Hancock then further links the shamans of the stone age to the abductees of today by brining in theories advanced by Jacques Vallee in his book Passport to Mangonia. Vallee compared the fairy lore of medieval times with UFO data and found similarities there as well, with more abductions to unearthly realms, time distortions, encounters with superhuman "others," and, of course, "reproductive contact." Hancock then draws a single breathtaking, unbroken line of human/supernatural contact from the dawn of humanity to the present, the nature of the contact basically the same, but understood in accordance with the prevailing conceptual world view.
Where do these "others" come from? Parallel universes will be, I believe the overriding theory of the twenty-first century, and it's certainly easy to see, as many have postulated, the often inexplicable aliens emanating from other vibrations rather than other planets, but Hancock introduces an even more audacious theory. Like a lot of archaic/psychedelic thought it originated with the late, great Terence McKenna who, confronted with the prevalence of helix imagery during his trips, postulated that his drug of choice, DMT (an ingredient in many shamanistic substances), makes "information stored in the neural-genetic material available to consciousness." In other words all that "junk" information contained in DNA, which resembles a language and has inexplicably been preserved for millennia, is in fact a message that the superior beings who created it imbedded in advance of the time we would be able to understand it (kind of like the monoliths in 2001). Francis Crick, one of the discoverers of DNA (who was, by the way, under the influence of LSD when he first visualized the double helix shape of DNA - something they sure didn't tell us in high school when we reverently studied The Double Helix) even came to believe that DNA itself was the result of an alien seeding project.

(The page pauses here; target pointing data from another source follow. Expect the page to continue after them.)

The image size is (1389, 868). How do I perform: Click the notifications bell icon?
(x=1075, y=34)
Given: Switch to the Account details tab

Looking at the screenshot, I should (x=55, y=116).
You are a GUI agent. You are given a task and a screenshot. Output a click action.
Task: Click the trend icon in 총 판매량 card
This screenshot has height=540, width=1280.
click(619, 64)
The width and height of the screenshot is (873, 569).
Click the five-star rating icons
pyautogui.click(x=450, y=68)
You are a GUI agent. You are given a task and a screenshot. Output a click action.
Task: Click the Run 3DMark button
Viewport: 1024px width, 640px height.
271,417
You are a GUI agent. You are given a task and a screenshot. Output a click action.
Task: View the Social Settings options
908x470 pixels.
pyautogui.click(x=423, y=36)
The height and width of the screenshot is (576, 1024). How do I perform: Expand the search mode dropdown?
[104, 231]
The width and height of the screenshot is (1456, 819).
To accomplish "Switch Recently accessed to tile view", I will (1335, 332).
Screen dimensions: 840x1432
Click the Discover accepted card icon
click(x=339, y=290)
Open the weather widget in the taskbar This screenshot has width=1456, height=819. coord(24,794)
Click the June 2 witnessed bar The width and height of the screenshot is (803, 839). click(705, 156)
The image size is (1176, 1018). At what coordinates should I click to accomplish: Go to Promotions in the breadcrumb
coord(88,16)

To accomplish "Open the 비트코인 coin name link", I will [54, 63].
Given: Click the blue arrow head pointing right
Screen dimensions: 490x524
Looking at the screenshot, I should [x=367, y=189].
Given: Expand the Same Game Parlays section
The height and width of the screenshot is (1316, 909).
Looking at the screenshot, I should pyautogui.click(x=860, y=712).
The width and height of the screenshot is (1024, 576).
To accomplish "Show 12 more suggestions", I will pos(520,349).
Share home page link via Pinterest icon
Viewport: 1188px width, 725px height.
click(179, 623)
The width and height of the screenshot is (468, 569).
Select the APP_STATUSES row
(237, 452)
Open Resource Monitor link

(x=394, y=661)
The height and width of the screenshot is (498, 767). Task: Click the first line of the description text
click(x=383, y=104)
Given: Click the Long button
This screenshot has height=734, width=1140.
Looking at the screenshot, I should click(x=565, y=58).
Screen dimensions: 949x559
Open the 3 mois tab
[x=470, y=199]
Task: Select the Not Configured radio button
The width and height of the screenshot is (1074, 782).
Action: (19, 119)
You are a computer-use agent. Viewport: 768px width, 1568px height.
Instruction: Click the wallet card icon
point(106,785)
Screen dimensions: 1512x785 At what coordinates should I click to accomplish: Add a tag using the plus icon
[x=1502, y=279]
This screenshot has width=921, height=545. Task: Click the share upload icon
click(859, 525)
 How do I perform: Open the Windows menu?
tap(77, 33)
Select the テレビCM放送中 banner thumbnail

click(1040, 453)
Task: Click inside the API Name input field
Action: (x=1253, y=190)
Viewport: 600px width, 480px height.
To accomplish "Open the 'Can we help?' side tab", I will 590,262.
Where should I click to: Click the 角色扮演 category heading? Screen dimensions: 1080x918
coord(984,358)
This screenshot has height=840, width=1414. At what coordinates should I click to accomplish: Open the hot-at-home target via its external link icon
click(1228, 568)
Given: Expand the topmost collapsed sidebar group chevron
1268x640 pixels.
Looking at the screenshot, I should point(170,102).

Hancock presents these ideas as more speculative than the rest of the book, as indeed they are, and in his final chapter gives a quick overview of the shamanic origin of all religions and the essentially psychedelic nature of shamanism, tracing the use of hallucinogens in such landmarks of ancient spirituality as the mysteries of Eleuis and the Soma of the Vedas.
All in all, it's an impressive, enthralling book which gains force as it continues, firmly grounded in scholarship, yet able to utilize the fruits of personal experience and experimentation. Hancock presents a unified theory for almost every encounter between humans and supernatural beings (although, in the "spirit" of the season I must say that, despite the fact that departed ancestors play a role, Hancock does not grapple with the localized phenomena of ghosts). Supernatural is a brilliant work, the capstone of Hancock's career, one that has (of course) been ignored by mainstream media and science, despite being much more interesting and valuable than timid but more ballyhooed works like William J. Broad's The Oracle.
Hancock is no freewheelin' hippy, but a rather rigorous enquiring mind of the old English school, but he's not afraid to go where Wisdom beckons, and the book's final scene shows him recumbent in the midst of nature, about to gobble a handful of magic mushrooms, the results of the journey to be recorded, I can only hope, in his next volume.